The Tamil Nadu government’s ‘Thooimai Kaavalar’ scheme, under which garbage collection and segregation is done by self-help groups, has caught the attention of the Central government.

Sources said that since MGNREG Scheme funds are used to pay the salaries of the staff for 100 days and the rest is borne by the State government from its Solid Waste Management Fund, it is a model that can be implemented in other States too. Chhattisgarh, Telangana and Andhra Pradesh, have already initiated work. “A team from Telangana was here on Tuesday to study the model,” the source explained.

Announced in the 2015 budget

The scheme was announced in the 2015 budget for 2,000 panchayats. After its success, it was extended by Chief Minister Jayalalithaa to 7,000 more villages. The work, which began in the second set of panchayats in February this year with an allocation of Rs. 300 crore, has picked up steam after elections.
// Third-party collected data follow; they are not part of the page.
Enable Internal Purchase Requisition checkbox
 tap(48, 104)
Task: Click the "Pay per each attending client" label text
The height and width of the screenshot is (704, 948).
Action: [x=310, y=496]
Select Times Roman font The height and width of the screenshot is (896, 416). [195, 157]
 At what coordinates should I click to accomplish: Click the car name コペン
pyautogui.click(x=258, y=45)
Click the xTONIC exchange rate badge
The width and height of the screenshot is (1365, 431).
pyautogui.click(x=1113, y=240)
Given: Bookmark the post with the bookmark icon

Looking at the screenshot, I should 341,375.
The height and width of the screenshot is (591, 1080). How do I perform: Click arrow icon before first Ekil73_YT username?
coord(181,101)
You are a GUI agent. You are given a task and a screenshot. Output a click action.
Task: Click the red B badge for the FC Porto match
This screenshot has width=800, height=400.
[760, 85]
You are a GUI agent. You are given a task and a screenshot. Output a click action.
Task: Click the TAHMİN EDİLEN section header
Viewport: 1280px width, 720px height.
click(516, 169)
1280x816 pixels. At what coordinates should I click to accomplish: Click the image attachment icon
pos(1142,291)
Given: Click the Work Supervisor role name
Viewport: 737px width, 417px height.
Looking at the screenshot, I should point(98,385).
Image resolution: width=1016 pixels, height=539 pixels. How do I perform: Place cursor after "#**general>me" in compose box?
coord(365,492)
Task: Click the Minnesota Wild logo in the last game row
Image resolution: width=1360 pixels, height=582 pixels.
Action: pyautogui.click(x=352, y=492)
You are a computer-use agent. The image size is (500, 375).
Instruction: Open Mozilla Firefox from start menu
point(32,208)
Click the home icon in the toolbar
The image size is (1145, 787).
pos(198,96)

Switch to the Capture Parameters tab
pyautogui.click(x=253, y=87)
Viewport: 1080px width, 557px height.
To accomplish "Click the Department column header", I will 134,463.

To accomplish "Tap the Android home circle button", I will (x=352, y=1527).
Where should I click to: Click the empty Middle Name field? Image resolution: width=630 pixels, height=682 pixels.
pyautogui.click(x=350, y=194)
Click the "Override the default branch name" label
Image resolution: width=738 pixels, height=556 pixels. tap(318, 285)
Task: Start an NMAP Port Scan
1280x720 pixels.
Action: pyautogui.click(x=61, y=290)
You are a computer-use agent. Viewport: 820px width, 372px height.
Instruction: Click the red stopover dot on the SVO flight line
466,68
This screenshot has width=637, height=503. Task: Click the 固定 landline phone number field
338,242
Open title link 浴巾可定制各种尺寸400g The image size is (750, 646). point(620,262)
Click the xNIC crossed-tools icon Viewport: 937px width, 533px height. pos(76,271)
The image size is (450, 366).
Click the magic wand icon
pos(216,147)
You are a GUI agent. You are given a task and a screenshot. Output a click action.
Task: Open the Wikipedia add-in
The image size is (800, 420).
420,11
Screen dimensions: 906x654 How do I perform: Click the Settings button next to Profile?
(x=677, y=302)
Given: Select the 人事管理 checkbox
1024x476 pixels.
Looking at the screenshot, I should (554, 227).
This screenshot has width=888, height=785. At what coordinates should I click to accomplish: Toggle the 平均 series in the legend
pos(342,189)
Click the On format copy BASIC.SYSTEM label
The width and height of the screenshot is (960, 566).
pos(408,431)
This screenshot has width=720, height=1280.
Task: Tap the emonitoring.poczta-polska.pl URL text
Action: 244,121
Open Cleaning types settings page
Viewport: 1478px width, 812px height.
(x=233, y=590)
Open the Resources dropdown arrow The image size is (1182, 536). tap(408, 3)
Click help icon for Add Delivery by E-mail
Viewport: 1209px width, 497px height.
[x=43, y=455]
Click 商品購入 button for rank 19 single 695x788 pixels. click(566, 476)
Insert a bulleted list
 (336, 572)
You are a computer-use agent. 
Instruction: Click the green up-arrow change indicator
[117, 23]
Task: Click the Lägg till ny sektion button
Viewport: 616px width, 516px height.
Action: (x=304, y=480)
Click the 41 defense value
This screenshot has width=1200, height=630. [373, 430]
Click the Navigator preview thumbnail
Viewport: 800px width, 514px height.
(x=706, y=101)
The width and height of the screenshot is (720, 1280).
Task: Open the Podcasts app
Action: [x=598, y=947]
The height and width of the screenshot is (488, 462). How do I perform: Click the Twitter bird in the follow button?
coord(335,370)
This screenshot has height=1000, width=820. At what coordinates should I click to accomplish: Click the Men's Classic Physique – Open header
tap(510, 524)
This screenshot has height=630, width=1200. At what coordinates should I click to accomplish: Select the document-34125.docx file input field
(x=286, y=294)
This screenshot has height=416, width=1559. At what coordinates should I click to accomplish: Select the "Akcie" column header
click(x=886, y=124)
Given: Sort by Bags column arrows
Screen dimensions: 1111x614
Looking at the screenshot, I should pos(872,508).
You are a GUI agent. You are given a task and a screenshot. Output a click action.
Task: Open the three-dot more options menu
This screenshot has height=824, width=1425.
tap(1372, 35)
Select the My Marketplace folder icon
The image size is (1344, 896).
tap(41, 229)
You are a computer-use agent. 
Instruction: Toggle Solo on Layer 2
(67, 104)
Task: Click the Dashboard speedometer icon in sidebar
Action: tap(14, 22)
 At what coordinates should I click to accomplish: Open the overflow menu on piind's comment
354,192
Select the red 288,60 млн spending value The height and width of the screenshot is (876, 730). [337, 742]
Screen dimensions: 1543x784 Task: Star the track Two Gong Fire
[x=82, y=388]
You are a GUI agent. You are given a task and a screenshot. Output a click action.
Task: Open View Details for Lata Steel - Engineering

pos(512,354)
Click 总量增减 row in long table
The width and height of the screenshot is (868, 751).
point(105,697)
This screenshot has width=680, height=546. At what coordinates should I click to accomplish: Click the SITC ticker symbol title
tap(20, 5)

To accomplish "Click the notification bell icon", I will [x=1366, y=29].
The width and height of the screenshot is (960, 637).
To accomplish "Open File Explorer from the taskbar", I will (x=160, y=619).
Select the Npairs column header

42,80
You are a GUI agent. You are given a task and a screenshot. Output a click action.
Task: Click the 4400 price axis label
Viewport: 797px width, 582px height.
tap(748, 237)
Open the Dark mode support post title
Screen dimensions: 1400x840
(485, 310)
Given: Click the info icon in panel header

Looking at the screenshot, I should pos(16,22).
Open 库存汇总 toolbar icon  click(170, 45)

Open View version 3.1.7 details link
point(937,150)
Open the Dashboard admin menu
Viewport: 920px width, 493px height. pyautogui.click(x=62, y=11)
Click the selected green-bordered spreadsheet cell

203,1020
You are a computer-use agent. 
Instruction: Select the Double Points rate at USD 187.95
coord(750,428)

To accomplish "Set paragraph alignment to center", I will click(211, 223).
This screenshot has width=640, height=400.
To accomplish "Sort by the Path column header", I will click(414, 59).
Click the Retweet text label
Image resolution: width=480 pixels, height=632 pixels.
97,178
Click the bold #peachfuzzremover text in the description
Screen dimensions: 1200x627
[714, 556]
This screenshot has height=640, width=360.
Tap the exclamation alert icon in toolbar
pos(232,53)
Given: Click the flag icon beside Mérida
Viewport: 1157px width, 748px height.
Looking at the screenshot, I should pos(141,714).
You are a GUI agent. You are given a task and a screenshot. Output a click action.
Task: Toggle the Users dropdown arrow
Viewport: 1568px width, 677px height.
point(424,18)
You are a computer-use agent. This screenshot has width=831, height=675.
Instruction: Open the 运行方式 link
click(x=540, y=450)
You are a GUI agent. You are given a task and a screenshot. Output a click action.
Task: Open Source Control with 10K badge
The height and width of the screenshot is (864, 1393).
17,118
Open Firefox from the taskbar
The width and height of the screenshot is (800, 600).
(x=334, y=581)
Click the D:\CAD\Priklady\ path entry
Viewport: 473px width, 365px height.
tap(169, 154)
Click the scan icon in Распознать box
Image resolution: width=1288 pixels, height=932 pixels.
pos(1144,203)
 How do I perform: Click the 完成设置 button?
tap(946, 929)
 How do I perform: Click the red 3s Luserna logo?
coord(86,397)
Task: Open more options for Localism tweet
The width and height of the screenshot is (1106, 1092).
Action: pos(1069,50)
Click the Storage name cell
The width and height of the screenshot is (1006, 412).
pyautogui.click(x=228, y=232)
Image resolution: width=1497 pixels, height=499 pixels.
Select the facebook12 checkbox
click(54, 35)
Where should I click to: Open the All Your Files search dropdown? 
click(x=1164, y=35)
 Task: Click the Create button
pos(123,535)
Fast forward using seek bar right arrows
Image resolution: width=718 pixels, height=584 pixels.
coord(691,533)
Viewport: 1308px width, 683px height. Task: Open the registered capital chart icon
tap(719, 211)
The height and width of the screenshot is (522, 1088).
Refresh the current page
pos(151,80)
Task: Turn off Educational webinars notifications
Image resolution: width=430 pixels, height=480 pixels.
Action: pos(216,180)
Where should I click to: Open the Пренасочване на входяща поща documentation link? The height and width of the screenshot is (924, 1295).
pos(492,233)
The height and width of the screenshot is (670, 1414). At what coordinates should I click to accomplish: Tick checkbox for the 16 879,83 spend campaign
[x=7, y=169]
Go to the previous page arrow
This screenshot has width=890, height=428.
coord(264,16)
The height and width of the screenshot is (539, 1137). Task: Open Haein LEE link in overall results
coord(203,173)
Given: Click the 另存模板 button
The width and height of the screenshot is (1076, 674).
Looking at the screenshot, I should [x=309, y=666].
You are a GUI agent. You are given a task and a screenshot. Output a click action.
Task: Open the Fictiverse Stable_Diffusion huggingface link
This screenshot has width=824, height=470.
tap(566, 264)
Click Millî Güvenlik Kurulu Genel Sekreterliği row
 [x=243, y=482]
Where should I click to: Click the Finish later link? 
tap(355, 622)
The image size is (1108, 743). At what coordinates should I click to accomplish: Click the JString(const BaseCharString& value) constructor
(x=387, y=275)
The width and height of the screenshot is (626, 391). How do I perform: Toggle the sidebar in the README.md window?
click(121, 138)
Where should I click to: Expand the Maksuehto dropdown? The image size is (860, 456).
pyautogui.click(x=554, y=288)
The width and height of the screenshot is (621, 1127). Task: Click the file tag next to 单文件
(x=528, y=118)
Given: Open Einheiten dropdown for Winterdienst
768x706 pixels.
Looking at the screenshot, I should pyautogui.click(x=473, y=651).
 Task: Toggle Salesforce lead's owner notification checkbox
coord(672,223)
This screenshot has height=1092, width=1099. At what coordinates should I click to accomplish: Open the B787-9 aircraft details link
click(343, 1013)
There are 18,000 ‘Thooimai Kaavalars’ now, who have to collect a minimum of 40 kg of waste from 150 homes and segregate it to get the minimum wage of Rs. 183 a day. The State has a total of 12,524 panchayats.

Steady income

For the women, it means a steady income. Meena Iyappan of Munnoor village in Villupuram district, who collects garbage everyday from 150 homes in the village, says since her husband is out of work the money is very handy to run the family. “My daughter is doing her nursing course. Though I cannot afford the Rs. 1 lakh fees, I save a some money to meet her travel expenses,” she said. A physically demanding job, women say they are looked down upon by the villagers.

“But we do it to keep the village clean and pollution-free,” says Bhagyam Pandurangan. But there are many who respect us a lot, she adds.

The panchayats also earn a small income from the sale of plastics, bottles, iron and tin. Vasanthi Murugesan, president of Munnoor village, said they had earned Rs. 15,000 from the sale of 1.5 tonnes of compost.

“We get money from sale of the recyclables from time-to-time,” she said.